## Document excerpt

MONTGOMERY, Ala. — The Alabama House of Representatives narrowly approved Gov. Robert Bentley’s proposed state lottery Thursday night after 10 hours of contentious debate and two vote attempts.
Legislators clapped and cheered as the bill passed shortly before midnight on a 64-35 vote, exceeding the 63 votes required to pass the chamber. The bill now moves to the Alabama Senate where senators must decide whether to go along with mostly minor House changes to the legislation.
The Republican governor, seeking to end the Deep South state’s historic opposition to gambling as a revenue source, proposed a lottery as a way to provide money to the state’s perpetually cash-strapped Medicaid program. Alabama would become the 45th state with a lottery if lawmakers and voters approve the idea.
“We came out with a victory from the House, not for us, a victory for the people of this state,” Bentley said at a news conference early Friday. “It’s about the one million people who depend on Medicaid in this state.”
Legislators worked late into the evening during a contentious debate — peppered with arguments about the impact on the poor, the best way to use lottery proceeds and if lawmakers should also allow casino gambling.
The evening brought a bitter reversal of fortune for lottery opponents who thought they had defeated the measure when the initial vote failed 61-37. Supporters quickly won a reconsideration motion, wagering they could garner enough votes on the second attempt.
“I’m disappointed, extremely disappointed,” said lottery opponent Rep. Rich Wingo, R-Tuscaloosa. “This is the legacy this group is going to leave behind. We’ve brought gambling into the state of Alabama. This is on us. I’m ashamed of that.”
Wingo argued that lotteries have failed to solve budget shortfalls in other states while preying upon poor residents’ hopes of striking it rich with a winning ticket.
Supporters contended Alabama is bordered on three sides by states with lotteries and is getting no benefit from the tickets Alabama residents travel across state lines every day to buy.
“I can tell you for a fact that thousands — and I’m talking about thousands of people up in my area — go over to Tennessee and they buy tickets,” said Rep. Kerry Rich, R-Albertville.
House members made minor changes to the bill, including defining the lottery as paper tickets — an attempt to prohibit electronic lottery terminals — and earmarking a small sliver of lottery proceeds to rural fire departments. Lawmakers voted down other attempts to broadly change the bill to allow casino gambling or steer more lottery proceeds to education.

## Dataset
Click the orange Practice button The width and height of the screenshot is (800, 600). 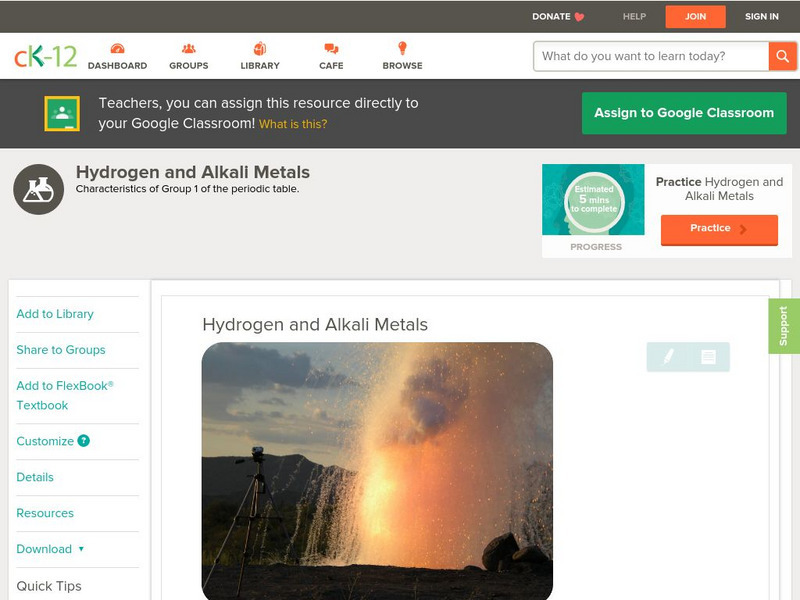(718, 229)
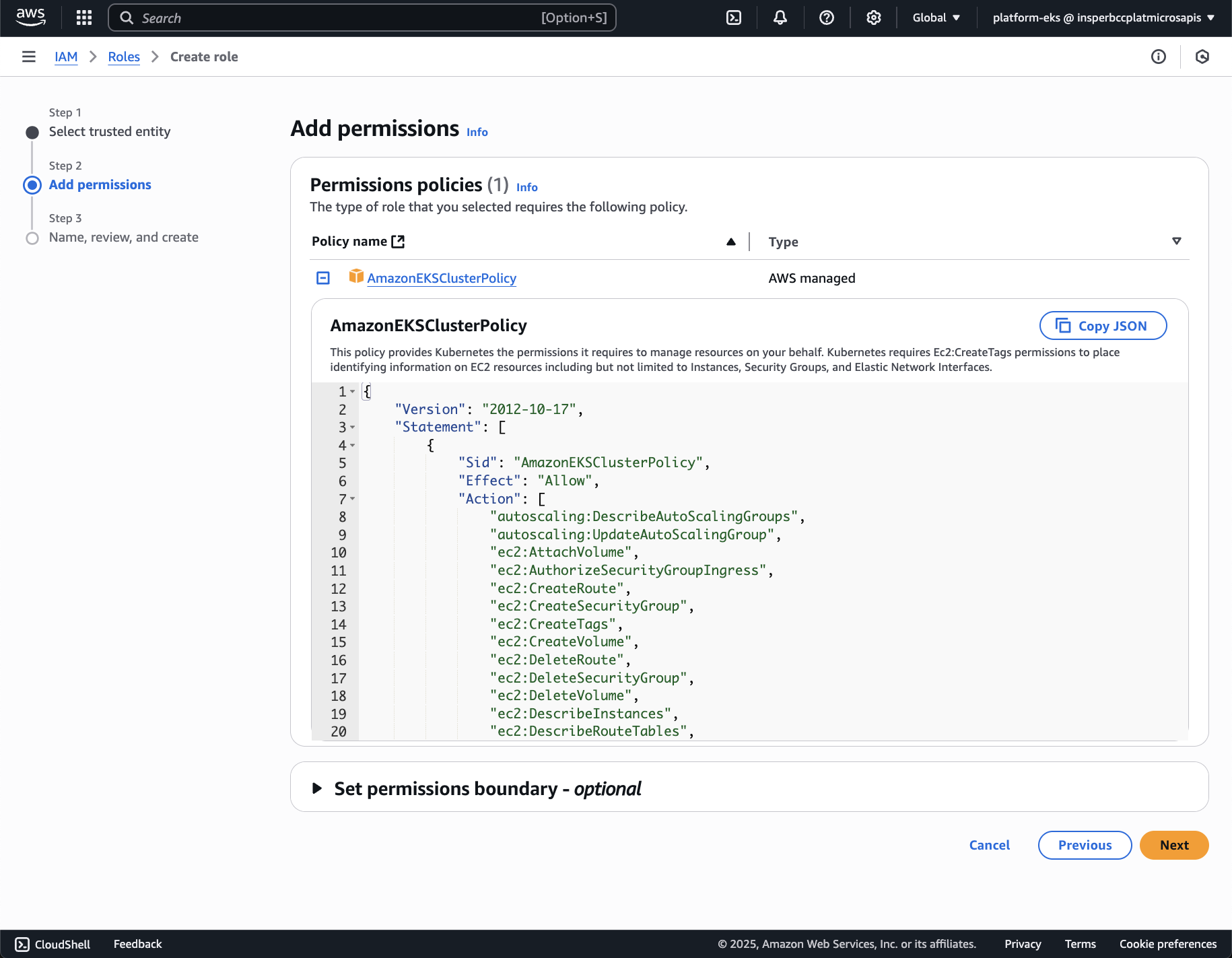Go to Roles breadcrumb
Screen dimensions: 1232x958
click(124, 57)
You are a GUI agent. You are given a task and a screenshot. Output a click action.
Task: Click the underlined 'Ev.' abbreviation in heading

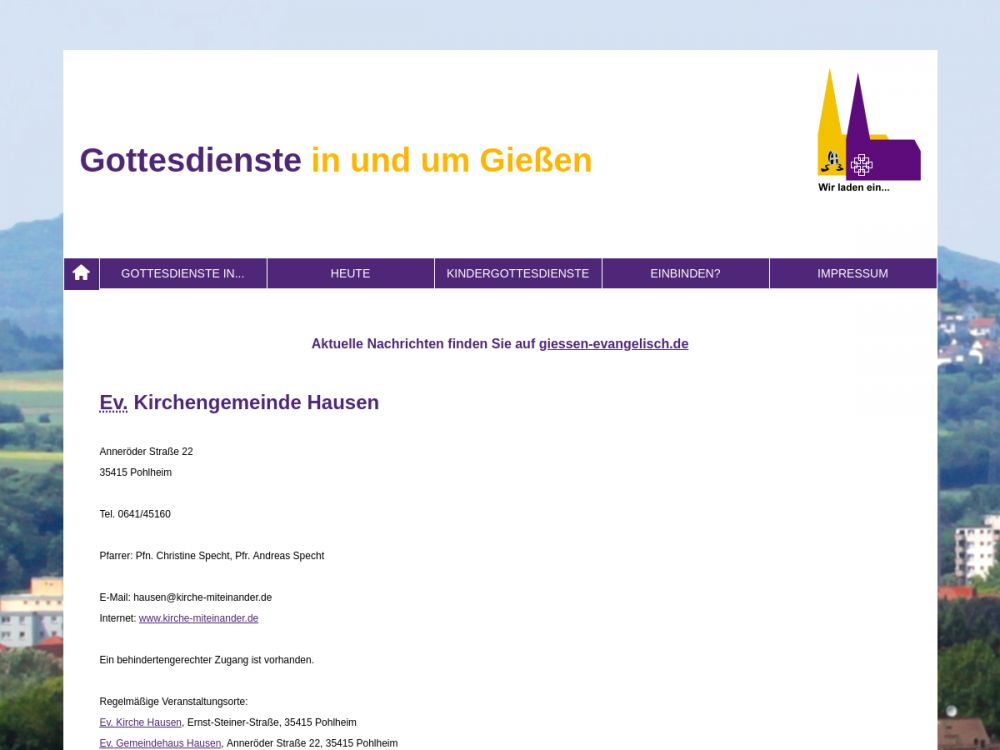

## Activity list
A) Decide whether each statement below agrees with the article on the Alabama House lottery vote. Answer yes or no for each, and quote the words from the article that decide it.
(i) The House passed the lottery bill on a 64-35 vote.
(ii) The first House vote on the bill failed 63-37.
(iii) House members approved a change allowing casino gambling.
B) Extend the article on the Alabama House lottery vote beyond its final sentence.

## Task responses
A)
(i) Yes: "the bill passed shortly before midnight on a 64-35 vote"
(ii) No: "the initial vote failed 61-37"
(iii) No: "Lawmakers voted down other attempts to broadly change the bill to allow casino gambling"

B)
The final vote came after hours of nervous counting from both sides trying to gauge support.
The governor projected a lottery would raise $225 million each year. The bill would steer 10 percent of proceeds to education and 90 percent to the general fund budget, with the first $100 million specifically going to the Alabama Medicaid Agency.
Bentley is seeking the first statewide referendum on a lottery since 1999 when voters rejected a lottery proposed by then-Gov. Don Siegelman.
Tensions were high over some of the tactics as the House began debate. The front desk of the House was jammed with telephone calls after Bentley gave out his Capitol office phone number and urged people to get in touch with their legislator. A pamphlet anonymously distributed to lawmakers in violation of House rules said the state risked losing God’s blessing. The debate found its way into the day’s opening prayer as Rep. Thomas Jackson, D-Thomasville, said outsiders were trying to block a vote on a lottery. “God is watching and Jesus knows the evil that is going on in your heart, and there is no escape if you deny the least of these the opportunity,” Jackson said.
Supporters were aiming to get the measure on the Nov. 8 ballot, hoping to persuade Secretary of State John Merrill to add the measure if it wins final approval. Merrill said the Wednesday deadline had passed, but Attorney General Luther Strange said Merrill had the discretion to add it through Friday.
Bentley said other issues, including another constitutional amendment that could preserve the legality of some local laws, might persuade Merrill to accept ballot changes.